- _Instruction_: Update the lines from the one that has "The width and height of the screenshot is (600, 361)." through the one that has "will click(882, 677)." by replacing "Browser History" with "Search History". Return only those lines, with nothing else changed.

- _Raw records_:
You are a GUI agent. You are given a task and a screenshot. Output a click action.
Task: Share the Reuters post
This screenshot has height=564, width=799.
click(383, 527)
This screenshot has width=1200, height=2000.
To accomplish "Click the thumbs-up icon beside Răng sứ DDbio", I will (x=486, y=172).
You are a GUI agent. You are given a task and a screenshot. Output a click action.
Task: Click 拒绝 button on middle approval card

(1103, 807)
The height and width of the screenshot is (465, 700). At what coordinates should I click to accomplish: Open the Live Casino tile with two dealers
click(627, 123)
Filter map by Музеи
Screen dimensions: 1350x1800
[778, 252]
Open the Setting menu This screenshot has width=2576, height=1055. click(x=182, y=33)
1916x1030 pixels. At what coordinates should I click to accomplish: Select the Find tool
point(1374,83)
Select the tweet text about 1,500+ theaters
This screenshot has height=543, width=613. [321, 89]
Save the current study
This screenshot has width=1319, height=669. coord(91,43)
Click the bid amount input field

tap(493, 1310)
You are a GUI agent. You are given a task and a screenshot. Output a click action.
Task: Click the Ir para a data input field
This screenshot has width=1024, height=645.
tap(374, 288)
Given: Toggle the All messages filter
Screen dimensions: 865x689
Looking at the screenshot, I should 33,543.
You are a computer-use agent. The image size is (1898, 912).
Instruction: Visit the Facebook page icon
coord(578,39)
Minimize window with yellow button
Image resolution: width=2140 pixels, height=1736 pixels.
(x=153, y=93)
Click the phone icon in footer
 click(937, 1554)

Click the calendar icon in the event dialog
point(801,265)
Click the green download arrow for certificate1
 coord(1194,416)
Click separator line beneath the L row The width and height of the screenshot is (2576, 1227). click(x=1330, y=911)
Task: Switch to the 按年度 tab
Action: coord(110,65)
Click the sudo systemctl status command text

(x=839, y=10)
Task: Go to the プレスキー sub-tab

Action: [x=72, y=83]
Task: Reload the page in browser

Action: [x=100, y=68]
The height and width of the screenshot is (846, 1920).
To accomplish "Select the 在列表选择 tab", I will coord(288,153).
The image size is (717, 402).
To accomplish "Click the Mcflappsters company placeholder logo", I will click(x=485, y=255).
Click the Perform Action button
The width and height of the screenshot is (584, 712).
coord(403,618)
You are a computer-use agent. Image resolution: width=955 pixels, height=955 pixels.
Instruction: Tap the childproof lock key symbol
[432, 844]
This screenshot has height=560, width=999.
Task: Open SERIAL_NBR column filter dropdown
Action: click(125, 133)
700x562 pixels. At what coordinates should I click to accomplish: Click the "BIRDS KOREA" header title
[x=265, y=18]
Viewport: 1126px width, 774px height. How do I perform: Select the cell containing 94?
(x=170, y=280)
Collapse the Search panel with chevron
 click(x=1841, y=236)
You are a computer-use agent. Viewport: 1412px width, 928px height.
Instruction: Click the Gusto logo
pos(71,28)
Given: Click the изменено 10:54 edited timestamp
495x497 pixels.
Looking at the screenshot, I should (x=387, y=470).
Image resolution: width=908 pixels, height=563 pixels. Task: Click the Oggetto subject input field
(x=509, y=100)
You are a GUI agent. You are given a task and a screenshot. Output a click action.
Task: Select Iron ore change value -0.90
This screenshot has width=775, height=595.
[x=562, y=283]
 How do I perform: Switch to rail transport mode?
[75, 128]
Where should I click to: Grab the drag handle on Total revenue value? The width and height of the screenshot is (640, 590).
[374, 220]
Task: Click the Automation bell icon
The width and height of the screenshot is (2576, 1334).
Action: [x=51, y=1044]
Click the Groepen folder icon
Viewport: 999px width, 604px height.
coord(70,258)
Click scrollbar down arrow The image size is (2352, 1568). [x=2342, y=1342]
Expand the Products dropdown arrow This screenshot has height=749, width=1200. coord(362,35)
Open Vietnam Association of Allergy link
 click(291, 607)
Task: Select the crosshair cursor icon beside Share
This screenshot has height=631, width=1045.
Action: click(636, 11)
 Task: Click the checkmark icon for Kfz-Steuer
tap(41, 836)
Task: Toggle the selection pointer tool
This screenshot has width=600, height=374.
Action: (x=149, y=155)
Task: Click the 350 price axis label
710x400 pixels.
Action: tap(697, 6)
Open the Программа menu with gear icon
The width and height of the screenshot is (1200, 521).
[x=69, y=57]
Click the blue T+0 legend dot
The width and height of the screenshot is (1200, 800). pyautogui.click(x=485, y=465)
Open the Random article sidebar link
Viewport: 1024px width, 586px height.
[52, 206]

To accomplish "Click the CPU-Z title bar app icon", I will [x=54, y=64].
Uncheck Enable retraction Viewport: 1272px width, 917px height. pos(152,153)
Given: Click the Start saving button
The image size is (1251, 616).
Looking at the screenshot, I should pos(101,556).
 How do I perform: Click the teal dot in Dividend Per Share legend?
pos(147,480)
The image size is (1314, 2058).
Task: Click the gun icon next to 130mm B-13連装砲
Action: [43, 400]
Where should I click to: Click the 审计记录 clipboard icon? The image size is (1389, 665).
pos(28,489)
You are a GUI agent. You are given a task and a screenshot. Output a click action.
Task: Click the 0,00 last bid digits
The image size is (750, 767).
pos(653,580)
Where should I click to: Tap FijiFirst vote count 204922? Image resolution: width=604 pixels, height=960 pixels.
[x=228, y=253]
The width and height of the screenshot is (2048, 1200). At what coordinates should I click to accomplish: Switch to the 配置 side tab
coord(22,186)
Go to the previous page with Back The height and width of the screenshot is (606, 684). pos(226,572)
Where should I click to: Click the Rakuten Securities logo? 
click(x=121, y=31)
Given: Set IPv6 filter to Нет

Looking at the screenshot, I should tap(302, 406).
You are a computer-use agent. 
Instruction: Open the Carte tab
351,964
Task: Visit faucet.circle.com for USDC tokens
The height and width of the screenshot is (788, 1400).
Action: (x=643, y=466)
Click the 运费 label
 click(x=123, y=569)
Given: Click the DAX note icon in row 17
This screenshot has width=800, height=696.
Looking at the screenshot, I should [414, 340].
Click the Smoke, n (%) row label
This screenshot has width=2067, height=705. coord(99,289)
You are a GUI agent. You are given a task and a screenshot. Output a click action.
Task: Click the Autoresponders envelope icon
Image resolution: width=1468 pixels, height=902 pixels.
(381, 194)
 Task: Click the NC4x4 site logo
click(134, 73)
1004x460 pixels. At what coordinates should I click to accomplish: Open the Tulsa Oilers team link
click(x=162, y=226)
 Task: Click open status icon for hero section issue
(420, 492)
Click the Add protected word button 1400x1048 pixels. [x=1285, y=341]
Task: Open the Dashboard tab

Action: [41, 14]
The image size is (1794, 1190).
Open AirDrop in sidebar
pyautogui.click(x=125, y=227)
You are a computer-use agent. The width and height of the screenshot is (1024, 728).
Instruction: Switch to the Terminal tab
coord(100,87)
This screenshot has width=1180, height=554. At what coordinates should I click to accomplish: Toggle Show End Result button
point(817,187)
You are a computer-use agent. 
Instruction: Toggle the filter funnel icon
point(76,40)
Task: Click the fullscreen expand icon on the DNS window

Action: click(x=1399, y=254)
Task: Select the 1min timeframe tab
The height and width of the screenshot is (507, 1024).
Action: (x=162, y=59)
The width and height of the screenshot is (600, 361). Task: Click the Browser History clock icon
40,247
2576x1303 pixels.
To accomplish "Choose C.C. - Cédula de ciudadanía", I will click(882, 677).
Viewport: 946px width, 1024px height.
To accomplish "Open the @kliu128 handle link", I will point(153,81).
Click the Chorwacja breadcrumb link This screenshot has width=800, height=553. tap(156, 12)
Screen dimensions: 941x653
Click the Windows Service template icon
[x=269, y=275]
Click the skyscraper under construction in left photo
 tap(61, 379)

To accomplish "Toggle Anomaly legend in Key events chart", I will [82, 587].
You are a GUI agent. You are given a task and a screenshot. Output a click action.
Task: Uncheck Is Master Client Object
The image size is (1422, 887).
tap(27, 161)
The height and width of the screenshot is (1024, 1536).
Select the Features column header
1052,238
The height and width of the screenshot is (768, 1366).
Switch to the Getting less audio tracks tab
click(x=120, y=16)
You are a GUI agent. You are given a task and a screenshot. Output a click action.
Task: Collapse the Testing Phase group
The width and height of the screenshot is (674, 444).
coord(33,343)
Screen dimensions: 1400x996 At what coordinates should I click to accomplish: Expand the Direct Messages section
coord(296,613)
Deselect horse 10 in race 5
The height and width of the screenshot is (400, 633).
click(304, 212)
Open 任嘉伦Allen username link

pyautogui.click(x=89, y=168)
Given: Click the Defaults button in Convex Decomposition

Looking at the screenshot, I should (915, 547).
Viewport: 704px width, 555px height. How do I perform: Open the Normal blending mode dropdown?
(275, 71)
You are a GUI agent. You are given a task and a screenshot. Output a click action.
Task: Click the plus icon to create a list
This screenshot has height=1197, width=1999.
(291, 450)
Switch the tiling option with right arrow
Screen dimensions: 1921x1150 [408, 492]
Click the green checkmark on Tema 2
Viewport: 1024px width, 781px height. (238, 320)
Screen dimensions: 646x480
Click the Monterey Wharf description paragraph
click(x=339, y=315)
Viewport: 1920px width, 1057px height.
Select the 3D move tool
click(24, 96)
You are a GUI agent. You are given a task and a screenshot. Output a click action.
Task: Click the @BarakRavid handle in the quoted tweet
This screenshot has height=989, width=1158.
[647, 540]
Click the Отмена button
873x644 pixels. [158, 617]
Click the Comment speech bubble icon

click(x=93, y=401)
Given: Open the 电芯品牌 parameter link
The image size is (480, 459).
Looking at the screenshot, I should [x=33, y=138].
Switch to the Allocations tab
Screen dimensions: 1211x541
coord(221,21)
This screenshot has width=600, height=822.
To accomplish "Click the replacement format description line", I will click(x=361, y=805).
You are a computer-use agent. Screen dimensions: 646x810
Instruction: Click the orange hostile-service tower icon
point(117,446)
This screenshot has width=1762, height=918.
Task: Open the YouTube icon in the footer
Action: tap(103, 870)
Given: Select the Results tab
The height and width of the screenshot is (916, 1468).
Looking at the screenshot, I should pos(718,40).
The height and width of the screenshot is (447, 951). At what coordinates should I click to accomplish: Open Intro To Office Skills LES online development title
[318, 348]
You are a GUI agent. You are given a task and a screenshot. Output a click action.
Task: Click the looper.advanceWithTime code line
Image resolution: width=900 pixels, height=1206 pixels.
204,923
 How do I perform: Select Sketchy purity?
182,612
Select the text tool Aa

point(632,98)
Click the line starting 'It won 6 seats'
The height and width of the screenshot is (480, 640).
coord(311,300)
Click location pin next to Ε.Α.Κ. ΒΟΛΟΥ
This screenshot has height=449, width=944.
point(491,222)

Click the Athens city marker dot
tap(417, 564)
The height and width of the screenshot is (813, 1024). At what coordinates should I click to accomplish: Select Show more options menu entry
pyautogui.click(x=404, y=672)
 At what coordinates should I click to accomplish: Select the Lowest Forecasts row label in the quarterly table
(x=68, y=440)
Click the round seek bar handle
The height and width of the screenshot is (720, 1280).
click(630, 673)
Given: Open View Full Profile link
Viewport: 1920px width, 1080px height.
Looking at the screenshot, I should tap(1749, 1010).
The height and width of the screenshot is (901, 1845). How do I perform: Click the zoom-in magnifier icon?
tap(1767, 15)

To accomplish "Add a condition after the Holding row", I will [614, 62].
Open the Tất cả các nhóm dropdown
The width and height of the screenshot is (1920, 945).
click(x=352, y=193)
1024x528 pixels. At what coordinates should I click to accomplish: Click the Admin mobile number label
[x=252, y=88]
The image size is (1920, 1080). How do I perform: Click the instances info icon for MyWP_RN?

- _Solution_:
The width and height of the screenshot is (600, 361). Task: Click the Search History clock icon
40,247
2576x1303 pixels.
To accomplish "Choose C.C. - Cédula de ciudadanía", I will click(882, 677).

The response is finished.